O corpo de um homem com uma câmera quebrada no bolso, as últimas imagens são perturbadoras.

O corpo de um homem com uma câmera quebrada no bolso, as últimas imagens são perturbadoras.

O CHEIRO DE POEIRA E MANHÃ

A luz fria da manhã, filtrada pelas persianas de metal enferrujadas, arranhava os olhos de João. O cheiro de poeira, umidade e algo mais, algo vagamente metálico e pungente, agarrava-se ao teto baixo do quarto. O corpo na cama, o dele, parecia estranho, um peso desajeitado que não lhe pertencia completamente. Um nó na garganta o impedia de respirar direito. Cada movimento era uma tortura lenta, uma série de protestos silenciosos dos músculos e ossos.
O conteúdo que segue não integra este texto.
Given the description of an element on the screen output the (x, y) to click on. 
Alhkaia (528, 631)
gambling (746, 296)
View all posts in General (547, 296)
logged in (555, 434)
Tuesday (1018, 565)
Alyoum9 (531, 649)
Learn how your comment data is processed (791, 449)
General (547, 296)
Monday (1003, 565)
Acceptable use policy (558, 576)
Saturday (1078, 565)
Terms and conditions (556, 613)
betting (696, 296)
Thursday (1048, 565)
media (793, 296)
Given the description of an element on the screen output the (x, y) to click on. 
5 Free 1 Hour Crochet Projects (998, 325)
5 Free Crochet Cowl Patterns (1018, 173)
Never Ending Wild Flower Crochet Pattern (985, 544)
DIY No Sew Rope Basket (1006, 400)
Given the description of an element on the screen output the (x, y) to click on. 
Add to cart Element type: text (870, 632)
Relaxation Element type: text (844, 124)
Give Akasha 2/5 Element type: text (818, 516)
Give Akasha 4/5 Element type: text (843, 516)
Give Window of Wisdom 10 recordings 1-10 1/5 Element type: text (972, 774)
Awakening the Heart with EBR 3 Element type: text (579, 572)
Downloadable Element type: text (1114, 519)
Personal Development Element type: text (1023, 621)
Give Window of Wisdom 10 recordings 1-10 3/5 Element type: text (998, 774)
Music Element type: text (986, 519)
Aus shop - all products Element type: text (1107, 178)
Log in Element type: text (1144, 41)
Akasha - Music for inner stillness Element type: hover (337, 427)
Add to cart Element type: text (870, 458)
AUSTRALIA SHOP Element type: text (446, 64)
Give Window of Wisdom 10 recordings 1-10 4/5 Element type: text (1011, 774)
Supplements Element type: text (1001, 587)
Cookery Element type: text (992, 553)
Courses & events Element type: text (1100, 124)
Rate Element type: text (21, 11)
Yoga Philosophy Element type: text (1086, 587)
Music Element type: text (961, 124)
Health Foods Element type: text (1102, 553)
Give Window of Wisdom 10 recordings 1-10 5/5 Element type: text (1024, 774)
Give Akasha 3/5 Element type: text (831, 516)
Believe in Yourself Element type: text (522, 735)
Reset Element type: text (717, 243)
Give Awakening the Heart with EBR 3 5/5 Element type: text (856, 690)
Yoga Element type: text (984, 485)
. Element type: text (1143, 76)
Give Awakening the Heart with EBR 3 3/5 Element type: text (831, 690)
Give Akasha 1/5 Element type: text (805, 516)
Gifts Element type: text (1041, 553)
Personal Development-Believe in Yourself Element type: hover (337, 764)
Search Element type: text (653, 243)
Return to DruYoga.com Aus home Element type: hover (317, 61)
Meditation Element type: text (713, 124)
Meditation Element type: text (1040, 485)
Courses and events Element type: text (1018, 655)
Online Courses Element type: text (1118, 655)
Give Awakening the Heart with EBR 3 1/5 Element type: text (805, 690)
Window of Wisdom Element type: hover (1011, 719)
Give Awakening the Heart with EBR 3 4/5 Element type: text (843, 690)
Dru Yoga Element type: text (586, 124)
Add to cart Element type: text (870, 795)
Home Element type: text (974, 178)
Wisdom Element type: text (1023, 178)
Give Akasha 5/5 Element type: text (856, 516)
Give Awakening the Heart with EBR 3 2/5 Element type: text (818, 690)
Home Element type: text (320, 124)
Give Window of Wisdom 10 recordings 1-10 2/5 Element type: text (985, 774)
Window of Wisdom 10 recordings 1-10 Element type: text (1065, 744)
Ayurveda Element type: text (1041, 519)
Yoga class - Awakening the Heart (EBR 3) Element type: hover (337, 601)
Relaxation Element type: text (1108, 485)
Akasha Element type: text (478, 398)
Na mesinha de cabeceira, ao lado de um copo com restos de água e um comprimido a meio dissolver, repousava o celular. A tela estava rachada em teias de aranha que distorciam os ícones coloridos. João estendeu uma mão trêmula, os dedos grossos e calejados mal conseguindo a precisão necessária. A tela, mesmo quebrada, ainda acendia, emitindo um brilho fantasmagórico. Ele sabia o que tinha ali. Sabia, e isso era o pior.

Abrir a galeria foi como abrir uma caixa de Pandora. As imagens passavam, um borrão de cores e formas distorcidas. Uma rua escura, a luz de um poste piscando intermitentemente. O reflexo de um rosto pálido no asfalto molhado. Risadas secas, distantes, abafadas. O som ambiente, capturado com uma clareza perturbadora, era um zumbido baixo, pontuado por ruídos agudos e indefinidos. Ele tentou fechar os olhos, mas as imagens se imprimiam na retina, um filme maldito rodando a esmo.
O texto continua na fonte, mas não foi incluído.